Die Einsichtnahme in die Ausbildungsnachweise der Messbediensteten ist hingegen abzulehnen. Dem Gericht ist bekannt, dass die Messbediensteten der Verwaltungsbehörde über Ausbildungsnachweise bezüglich der jeweils von ihnen bedienten Geräte verfügen und dass sich diese in deren jeweiligen Eigentum befinden. Die Verwaltungsbehörde hat mitgeteilt, dass sie die Ausbildungsnachweise ihrer Mitarbeiter nicht archiviert. Die Verwaltungsbehörde kann bei dieser Sachlage schlechterdings nicht über fremdes Eigentum verfügen. Selbst wenn arbeitsvertraglich vereinbart wäre, dass die Messbediensteten ihre Fortbildung ihrer Dienststelle jeweils vorzulegen hätten, wäre diese schon aus Datenschutz rechtlichen Gründen gehindert, diese an Verfahrensbeteiligte oder Verteidiger weiterzuleiten.

Es steht dem Verteidiger frei, in der nach Abgabe gemäß § 69 OWiG durchzuführenden Hauptverhandlung die Ladung des – ihm antragsgemäß namentlich zu benennenden – Messbeamten anzuregen oder zu beantragen, damit diese Auskunft über seine Befähigung erteilt.

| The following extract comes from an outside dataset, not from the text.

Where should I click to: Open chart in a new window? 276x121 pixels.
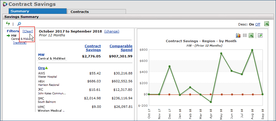click(x=260, y=35)
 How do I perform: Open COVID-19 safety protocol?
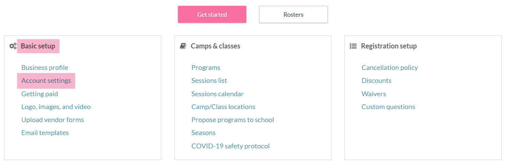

Aus Gründen der Verfahrensvereinfachung und zur eigenen und der Entlastung des Gerichts erscheint es dennoch sinnvoll, dass die Verwaltungsbehörde ihre Messbeamten um Vorlage ihrer Ausbildungsnachweise und ihr Einverständnis mit einer Übersendung einer Kopie hiervon ersucht. Dies braucht nicht generell zu erfolgen, kann jedoch auf entsprechenden Antrag das Verfahren erleichtern.

Eine Kostenentscheidung ist derzeit nicht veranlasst. Die Entscheidung ist unanfechtbar, § 62 Abs. 2 Satz 3 OWiG.